Having Smith on board will help to bolster the firm’s finance, accounting and investment management team, as it seeks to grow and expand institutional relationships and tap into the distress that’s emerging in New York, CEO Greg Kraut told REFI.

“At the end of the day, if you’re not growing, you’re dying. Businesses do their best when they build during troughs and sell during peaks,” Kraut said. “But you need to have the right infrastructure in place to do that, along with the appropriate vision in what you’re doing.”

Kraut believes that once people are allowed back to their offices in a meaningful capacity, the floodgates will open for the office market.

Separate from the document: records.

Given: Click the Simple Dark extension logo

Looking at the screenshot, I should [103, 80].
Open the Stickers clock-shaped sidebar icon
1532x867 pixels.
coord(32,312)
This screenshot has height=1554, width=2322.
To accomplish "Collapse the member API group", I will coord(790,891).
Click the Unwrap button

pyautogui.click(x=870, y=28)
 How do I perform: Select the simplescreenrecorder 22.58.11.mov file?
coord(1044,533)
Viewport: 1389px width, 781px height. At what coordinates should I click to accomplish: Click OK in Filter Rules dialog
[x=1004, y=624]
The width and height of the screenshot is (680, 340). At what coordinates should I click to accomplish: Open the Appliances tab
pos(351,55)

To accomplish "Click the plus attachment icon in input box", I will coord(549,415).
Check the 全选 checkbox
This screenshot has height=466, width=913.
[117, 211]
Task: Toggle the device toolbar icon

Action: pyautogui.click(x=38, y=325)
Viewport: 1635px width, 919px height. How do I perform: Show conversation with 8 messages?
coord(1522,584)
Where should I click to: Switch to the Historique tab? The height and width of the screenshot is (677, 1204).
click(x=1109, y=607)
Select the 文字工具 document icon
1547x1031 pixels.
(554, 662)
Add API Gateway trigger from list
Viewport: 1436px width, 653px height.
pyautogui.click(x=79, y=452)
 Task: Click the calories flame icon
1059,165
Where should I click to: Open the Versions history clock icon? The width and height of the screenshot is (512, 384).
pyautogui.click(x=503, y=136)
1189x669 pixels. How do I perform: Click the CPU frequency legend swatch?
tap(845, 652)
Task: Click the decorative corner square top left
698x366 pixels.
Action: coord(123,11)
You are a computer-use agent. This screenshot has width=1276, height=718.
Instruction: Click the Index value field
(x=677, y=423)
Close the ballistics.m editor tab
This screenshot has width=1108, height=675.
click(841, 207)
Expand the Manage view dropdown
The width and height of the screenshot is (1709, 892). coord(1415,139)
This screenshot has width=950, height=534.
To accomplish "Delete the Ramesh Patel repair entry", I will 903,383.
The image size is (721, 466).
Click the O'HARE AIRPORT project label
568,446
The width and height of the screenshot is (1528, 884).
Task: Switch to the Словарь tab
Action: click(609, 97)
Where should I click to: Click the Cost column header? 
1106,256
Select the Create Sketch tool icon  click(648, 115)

“This whole work at home experiment it at a point where it’s unacceptable to employers, who want their teams back in the office, and employees who want to come back as soon as possible,” Kraut said. “It’s become debilitating, people can’t grow their businesses without being in the office.”

The company focuses on deals of 150,000 or less on the office side and has carved out a niche in the city Midtown South submarket that is wants to grow aggressively.

“Most institutional funds don’t play sub-$100m,” Kraut said. “We have been actively buying during the pandemic. In New York, there is never a lot of office product on the market even in the market troughs. New York City office has historically bounced back quickly and we’re long on New York at a time when people either down on on the city or too scared to make a decision. But I’m confident that things are going to turn around. Things in New York are never as bad as people say they are.”

KPG Funds wants to be ready for what it believes will be a major recovery for the city’s office sector.

“My prediction is that in 2022, we will have the biggest leasing velocity in the history of New York,” Kraut said.

“The delta between the cost of living in Manhattan and other cities has shrunk so much that we will see a generational rebirth of New York,” Kraut said.

Kraut, who was a founding principal and managing director of Avison Young’s New York office prior to co-founding KPG Funds, has deep contacts in the city’s office market. His partner, Rod Kritsberg, is a former Midtown Equity executive who has a similarly deep rolodex.

Manhattan office product is often held on a generational basis by families or on a long-term basis by major institutional investors. KPG has deep connections with private owners in the city and can tackle deals in a number of ways, including joint ventures for value-added plans.

The company could also structure ground leases or buy assets incrementally from owners, he added.